Currently, the only east-west corridor in the immediate area is Linebaugh Avenue, which runs south of the proposed extension and bisects Westchase, a community of about 3,000 homes.

In addition to Argus, who represents a coalition of local businesses, Westchase Community Association board member Brian Delamer spoke out in favor of the project. Also representing the alliance, vice president Susan Edgerley tried to convince board members the extension would bring a host of improvements to the area.

In addition to shortening the drive time between the Westfield Shoppingtown Citrus Park mall and nearby subdivisions, it would provide easier access for emergency vehicles and offer another hurricane evacuation route for Pinellas County residents.

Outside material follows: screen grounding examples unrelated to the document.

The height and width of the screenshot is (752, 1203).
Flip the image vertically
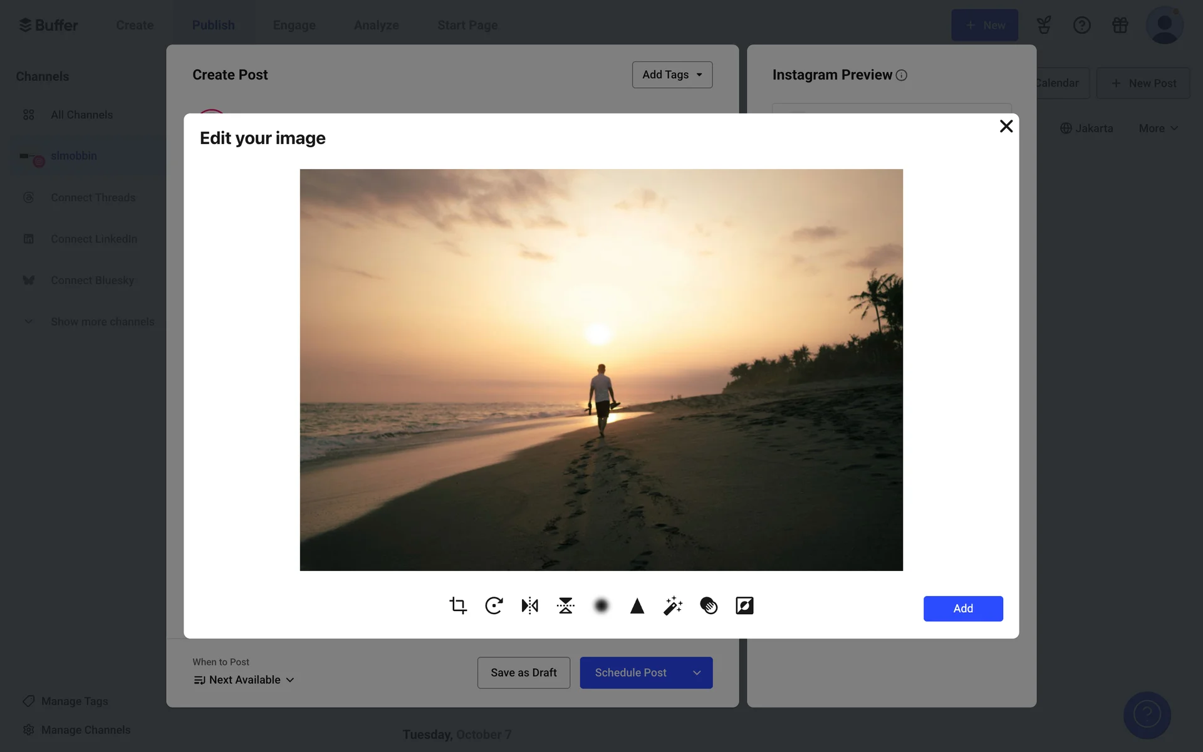[565, 605]
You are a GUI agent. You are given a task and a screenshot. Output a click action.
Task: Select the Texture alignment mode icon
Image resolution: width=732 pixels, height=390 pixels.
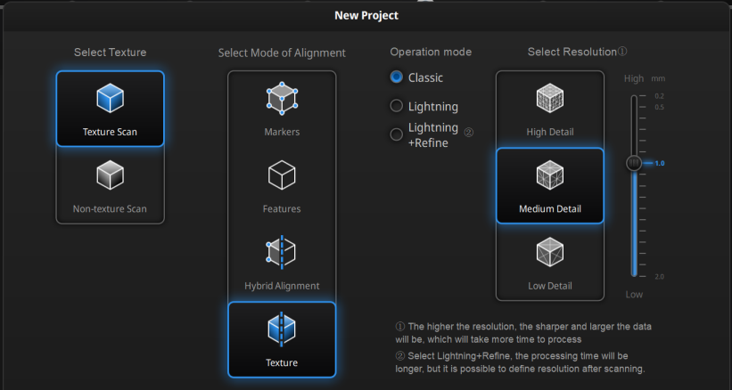282,329
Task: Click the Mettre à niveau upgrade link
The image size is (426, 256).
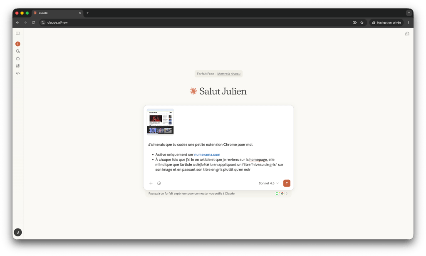Action: [229, 74]
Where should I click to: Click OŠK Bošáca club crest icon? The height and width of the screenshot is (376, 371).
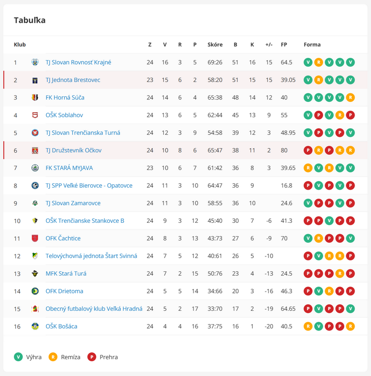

Edgerly also tried convincing MPO members the extension would create a greater sense of community by allowing more youngsters to walk to Davidsen Middle School and the planned Upper Tampa Bay library.

The proposal struggled to compete on a day when MPO members, selected from local governments and authorities, discussed longtime priorities, such as the expansions of 40th Street and Bruce B. Downs Boulevard.

During the 2001 review cycle, the extension ranked only 150th out of nearly 200 projects, said Joe Zambito, senior planning manager for the City-County Planning Commission. As a result, it was kept off the fundable projects list, although the status could change when projects are reassessed next year.

The new road would run primarily through county-owned property. Supporters said that should make the proposed extension more appealing. But Hillsborough County Commissioner Pat Frank said the county still would have to pay its water department for property on the western end.

According to early estimates, the project would cost about $30-million, said Tom Thomson, director of Transportation Services for the Hillsborough's Department of Planning and Growth Management.